Supplied records:

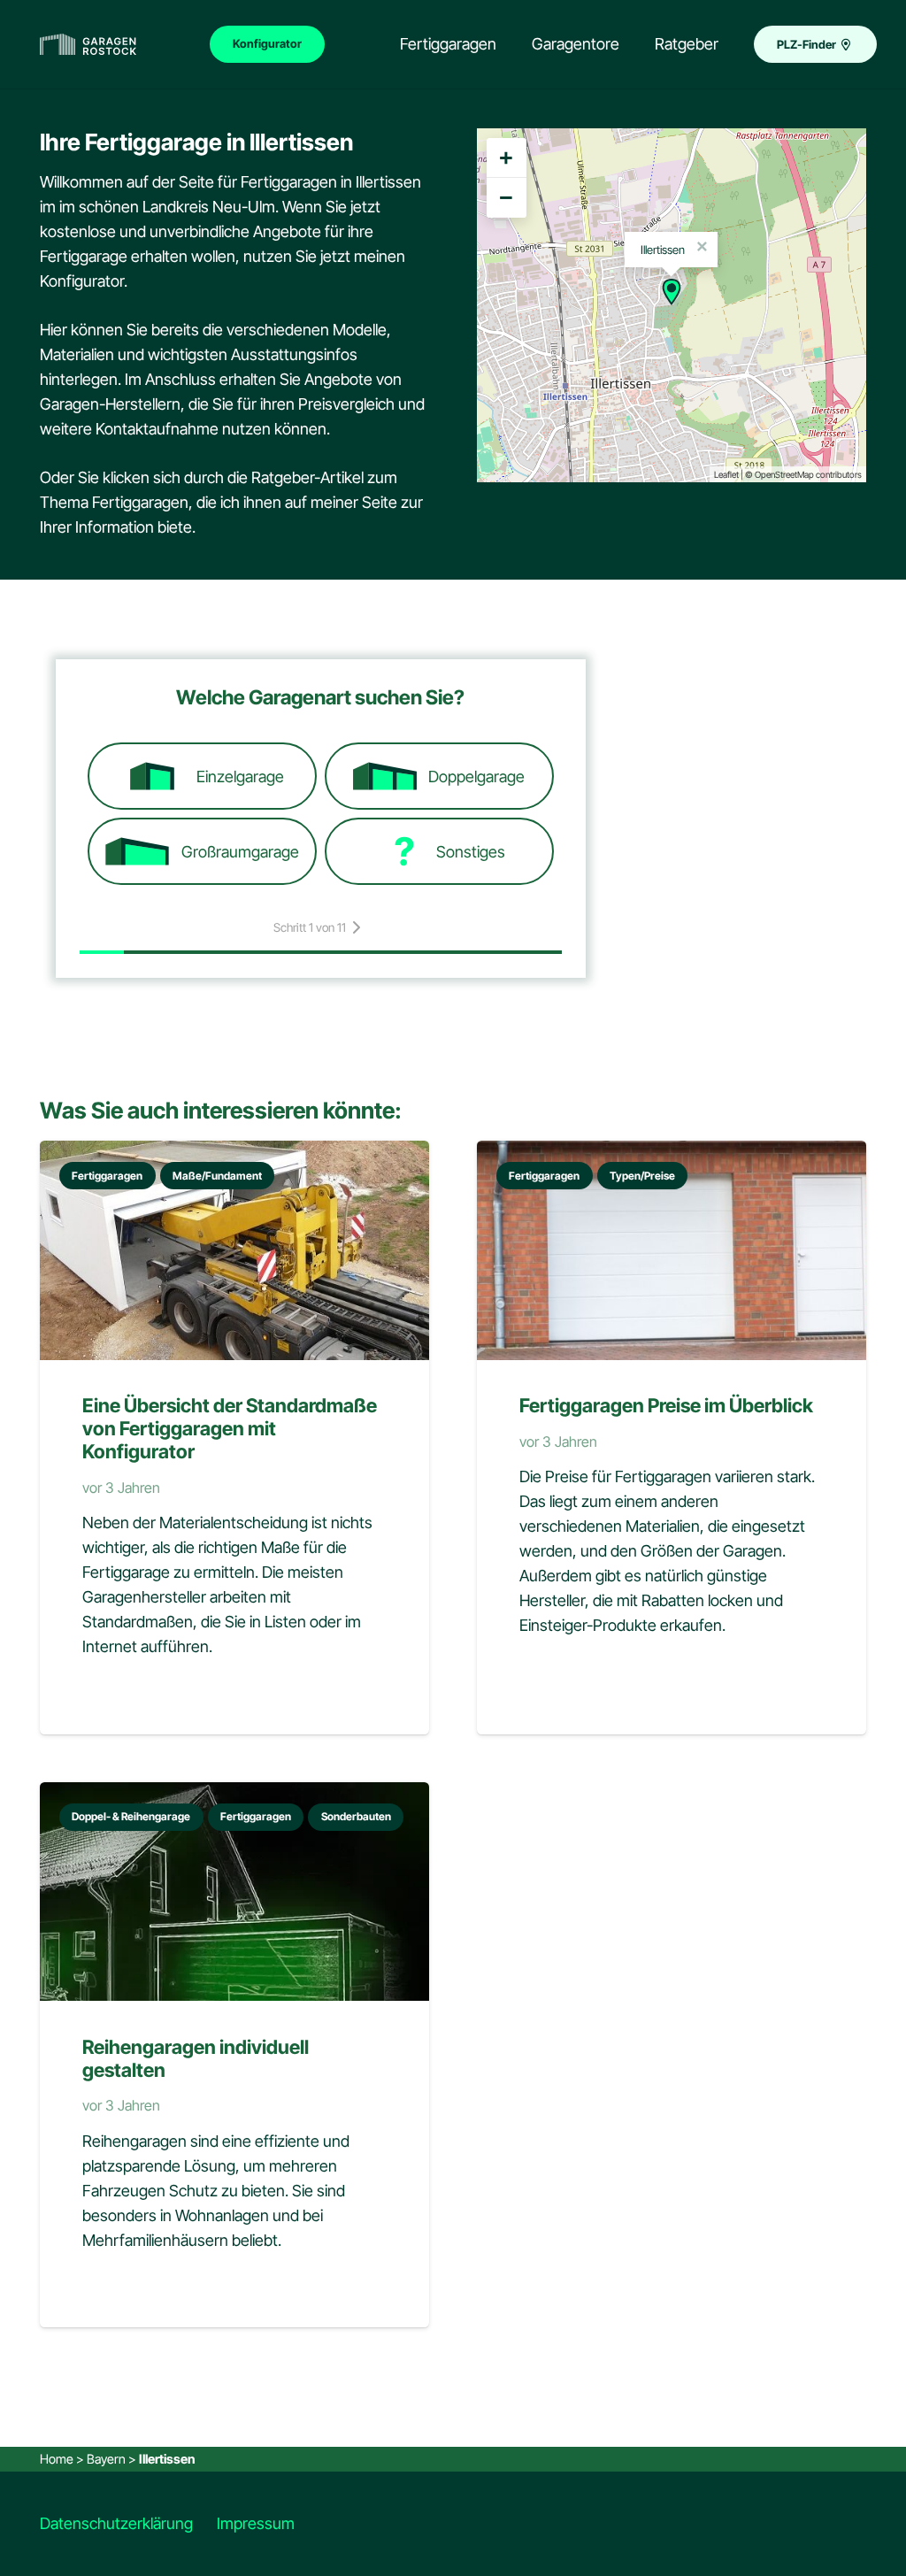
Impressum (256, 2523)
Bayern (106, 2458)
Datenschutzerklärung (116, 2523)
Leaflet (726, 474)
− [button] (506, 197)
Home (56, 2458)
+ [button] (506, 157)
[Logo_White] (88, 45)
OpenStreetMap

Task to carry out:
Repeat exactly the lines above, starting with the line that contains "Datenschutzerklärung (116, 2523)" and ending with the last line, both included, and nothing else.

Your response:
Datenschutzerklärung (116, 2523)
Leaflet (726, 474)
− [button] (506, 197)
Home (56, 2458)
+ [button] (506, 157)
[Logo_White] (88, 45)
OpenStreetMap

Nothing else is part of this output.